#### EXERCISE:
Retype every entry below without any change.

#### Stored data:
———

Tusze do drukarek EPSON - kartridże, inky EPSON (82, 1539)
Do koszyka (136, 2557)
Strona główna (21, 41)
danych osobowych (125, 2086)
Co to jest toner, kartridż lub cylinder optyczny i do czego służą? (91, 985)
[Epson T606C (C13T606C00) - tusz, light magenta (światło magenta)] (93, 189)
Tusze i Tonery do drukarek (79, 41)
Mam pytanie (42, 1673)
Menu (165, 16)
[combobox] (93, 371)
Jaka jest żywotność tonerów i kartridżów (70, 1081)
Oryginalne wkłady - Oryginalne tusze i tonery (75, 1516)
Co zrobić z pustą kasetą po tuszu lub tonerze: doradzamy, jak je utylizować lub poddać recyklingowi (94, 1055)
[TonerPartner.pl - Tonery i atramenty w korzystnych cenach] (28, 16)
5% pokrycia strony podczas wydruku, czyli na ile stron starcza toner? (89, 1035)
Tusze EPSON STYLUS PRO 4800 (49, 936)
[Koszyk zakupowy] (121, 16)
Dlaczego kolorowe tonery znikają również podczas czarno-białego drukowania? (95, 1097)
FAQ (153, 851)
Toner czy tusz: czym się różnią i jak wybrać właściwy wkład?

———

#### RESULT OF THE TASK:
Tusze do drukarek EPSON - kartridże, inky EPSON (82, 1539)
Do koszyka (136, 2557)
Strona główna (21, 41)
danych osobowych (125, 2086)
Co to jest toner, kartridż lub cylinder optyczny i do czego służą? (91, 985)
[Epson T606C (C13T606C00) - tusz, light magenta (światło magenta)] (93, 189)
Tusze i Tonery do drukarek (79, 41)
Mam pytanie (42, 1673)
Menu (165, 16)
[combobox] (93, 371)
Jaka jest żywotność tonerów i kartridżów (70, 1081)
Oryginalne wkłady - Oryginalne tusze i tonery (75, 1516)
Co zrobić z pustą kasetą po tuszu lub tonerze: doradzamy, jak je utylizować lub poddać recyklingowi (94, 1055)
[TonerPartner.pl - Tonery i atramenty w korzystnych cenach] (28, 16)
5% pokrycia strony podczas wydruku, czyli na ile stron starcza toner? (89, 1035)
Tusze EPSON STYLUS PRO 4800 (49, 936)
[Koszyk zakupowy] (121, 16)
Dlaczego kolorowe tonery znikają również podczas czarno-białego drukowania? (95, 1097)
FAQ (153, 851)
Toner czy tusz: czym się różnią i jak wybrać właściwy wkład?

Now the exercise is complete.